The gov seems like they are doing something for the ppl, not much however. They save the banks and the investors together. Everybody is real happy.
I don't believe it can work, but the big ones will get their money back and the rest, well, you can figure.

195   Malcolm   2007 Dec 5, 2:11pm  

OMG SP before I got to the end in my mind I was thinking, yeah the boomer mentality. I wonder if Congress will create some sort of government guaranteed reverse mortgage product for boomers with no equity in their houses? Maybe something like the 125% loans but a reverse mortgage.

196   Malcolm   2007 Dec 5, 2:17pm  

I knew this was coming and I got very upset on another thread when our governor bought in to the 'voluntary' rate freezes. As usual my over reacting proves well founded as I read today's newslinks and notice the federal government considering imposing lower rates on existing contracts and basically saying the forced bond revaluations are better than them going broke.

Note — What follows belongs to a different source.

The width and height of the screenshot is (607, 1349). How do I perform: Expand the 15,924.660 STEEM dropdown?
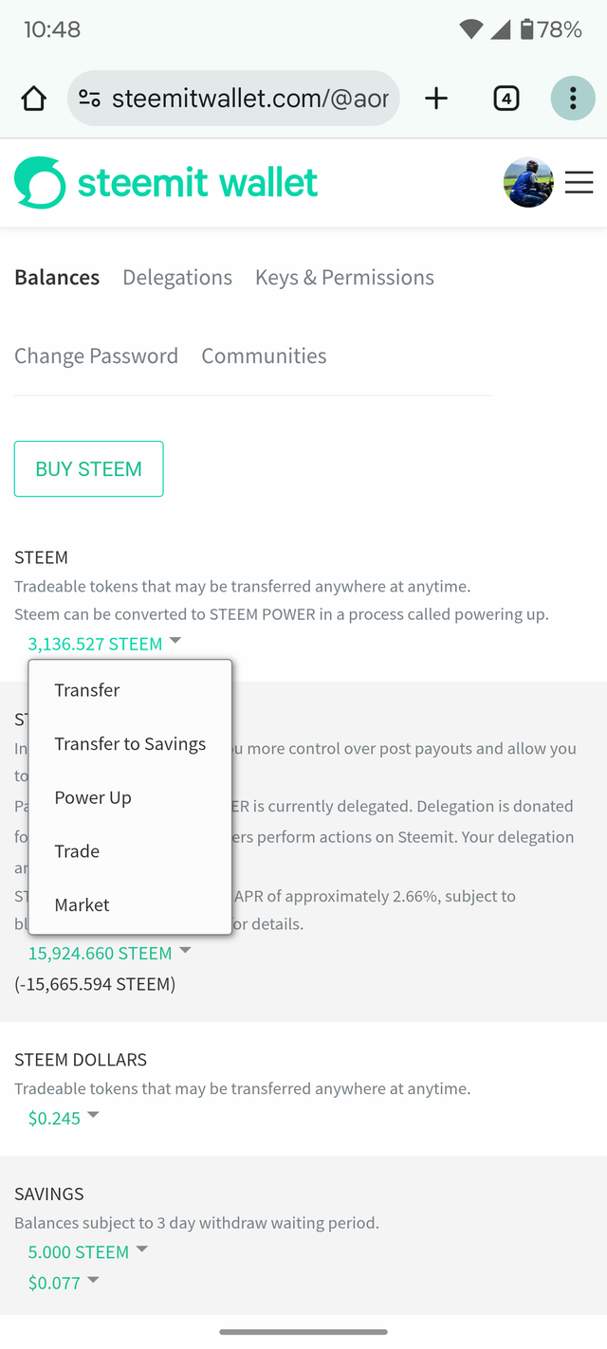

Basically the government has determined that the bondholders should be satisfied with whatever the government deems is fair.

Wasn't the housing bust supposed to naturally be nicely contained only in the housing sector. I thought there was no risk of it spreading.

197   Malcolm   2007 Dec 5, 2:22pm  

What really pisses me off is that even I realize that only a miniscule number of FBs will actually survive with government help, but the damage to the credibility of many institutions will be severely hurt, and investors will be even more cautious in the future if they think that there could come a day when the government nationalizes their pools and revalues them because borrowers made bad decisions.